Here she is being a dumb whore still.

Here she is finally back together.

Here she is all clean.

Then like every single time I wash my Jeep...

Now, when I washed my TJ I found a bunch of micro swirls in the hood, doors, front panels, and rear corners. I can't stand that shit (I don't care if it's a Jeep it doesn't need to look like a pile of dookie). So I went to work with some compound and a 1500 grit dual action pad, and then finished off with a 3000 grit dual action pad. I think it came out great.

I'm sort of at a stand still right now with all the projects going on in the shop so I haven't been able to get time on the weekends to work on the Jeep. All in due time. I did, however, figure out why my rear floor carpet insert is always wet when it's raining. The dude who installed the carpet inserts didn't put back in the drain plugs in the tub or he drilled holes in the rear (genius move). SO - those are now plug welded.

This is just for a little giggle for all you NOBAMA folks out there which happens to be over 86% of US Citizens, which *GASP* is the majority. ;)

[/QUOTE . not to bring politics into this forum but Obama is destroying this country at very fast pace. I love your nobama build.
 
#35 ·
Going to start working on my gussets for the D30 and purchasing the OX Locker for the front.

I did, however, get the Artec Truss Kit for my 8.8 purchased and now I'm awaiting for that to arrive, along with the new gearing for the 8.8 to match my front D30 and I believe that's all the updates for now.

I re-ran the wiring for my lights, and the switch so now it's cleaner on the inside. I'll post a pic either today or tomorrow.



 
#36 ·
Going to start working on my gussets for the D30 and purchasing the OX Locker for the front.

I did, however, get the Artec Truss Kit for my 8.8 purchased and now I'm awaiting for that to arrive, along with the new gearing for the 8.8 to match my front D30 and I believe that's all the updates for now.

I re-ran the wiring for my lights, and the switch so now it's cleaner on the inside. I'll post a pic either today or tomorrow.
Thumbs:)
 
#38 ·
Little update: going in to get an alignment after putting on new 1-ton tie-rod ends on the DOM tubing for my tie-rod and drag-link. I can feel I messed it up and it looks like 1-2 weights fell off my drivers tire so I'm going to have them re-balanced and rotated.

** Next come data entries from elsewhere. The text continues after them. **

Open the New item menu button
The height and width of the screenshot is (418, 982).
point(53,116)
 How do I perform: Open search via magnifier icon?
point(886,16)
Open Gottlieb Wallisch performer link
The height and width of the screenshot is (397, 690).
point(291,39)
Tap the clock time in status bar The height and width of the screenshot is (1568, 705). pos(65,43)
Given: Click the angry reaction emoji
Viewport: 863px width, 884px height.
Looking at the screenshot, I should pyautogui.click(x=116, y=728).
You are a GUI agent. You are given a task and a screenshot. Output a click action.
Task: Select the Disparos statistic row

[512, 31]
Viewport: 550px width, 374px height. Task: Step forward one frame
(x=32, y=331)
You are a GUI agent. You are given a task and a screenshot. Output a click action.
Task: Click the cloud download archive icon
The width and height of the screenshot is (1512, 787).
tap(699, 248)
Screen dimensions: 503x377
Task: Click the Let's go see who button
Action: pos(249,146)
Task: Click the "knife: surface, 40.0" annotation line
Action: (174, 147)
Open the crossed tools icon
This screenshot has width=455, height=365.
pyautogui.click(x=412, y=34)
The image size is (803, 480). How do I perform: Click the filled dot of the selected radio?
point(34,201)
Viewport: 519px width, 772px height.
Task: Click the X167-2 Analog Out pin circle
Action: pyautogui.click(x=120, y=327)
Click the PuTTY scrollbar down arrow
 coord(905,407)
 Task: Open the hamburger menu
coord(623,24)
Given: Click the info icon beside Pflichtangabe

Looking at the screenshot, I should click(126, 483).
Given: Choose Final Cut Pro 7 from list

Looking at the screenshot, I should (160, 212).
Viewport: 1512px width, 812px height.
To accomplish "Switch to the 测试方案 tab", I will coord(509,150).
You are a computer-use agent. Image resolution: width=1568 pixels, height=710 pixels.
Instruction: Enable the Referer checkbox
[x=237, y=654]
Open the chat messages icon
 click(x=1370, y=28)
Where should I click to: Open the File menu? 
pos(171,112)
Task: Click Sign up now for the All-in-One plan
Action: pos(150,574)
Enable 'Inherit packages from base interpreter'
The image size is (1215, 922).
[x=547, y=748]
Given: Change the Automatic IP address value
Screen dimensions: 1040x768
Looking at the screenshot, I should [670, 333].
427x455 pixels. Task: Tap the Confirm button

I'd do it myself, but I only have one Jack and two Jack stands and since the alignment place will do it all for $69 I said "get it done!"

Hope fully it will smooth out the right a bit.
 
#41 ·
Been stalling getting my ball joints in - I had ordered some Synergy ball joints and honestly wasn't impressed with the ones I received (considering the $ they cost) so I shipped them back and got some Napa HD ball joints for a considerable amount less that also come with a lifetime warranty. Can't go wrong there.

My cute little motorcycle turn signal LED lights finally died on me. So I got some cool 3.5" round LED turn signals that I'm going to put on my TJ and make it look like what a JK should look like. :rofl:

The 8.8 is getting sand blasted this week and I finally got all the old brackets cut off of it, once it's back the Artec Truss / brackets will be welded on. Once that is all done I'm taking it to a local shop and having it re-geared (since I have 0 experience re-gearing) to 4.88. I opted for the limited slip in the rear and will locker the front D44 housing with an OX selectable cable locker.

It's a very slow, long process but I'm sure it will be beefier within the end of 2015 into 2016 at which point it'll be paid off, what little I do owe on it. With all the work I'm putting into it I upgraded my insurance to protect all the additional items that are "on" the Jeep for $7 extra a month, which are appraised (since my insurance guy is my neighbor - I appraise the items) and covered in full if something goes boom.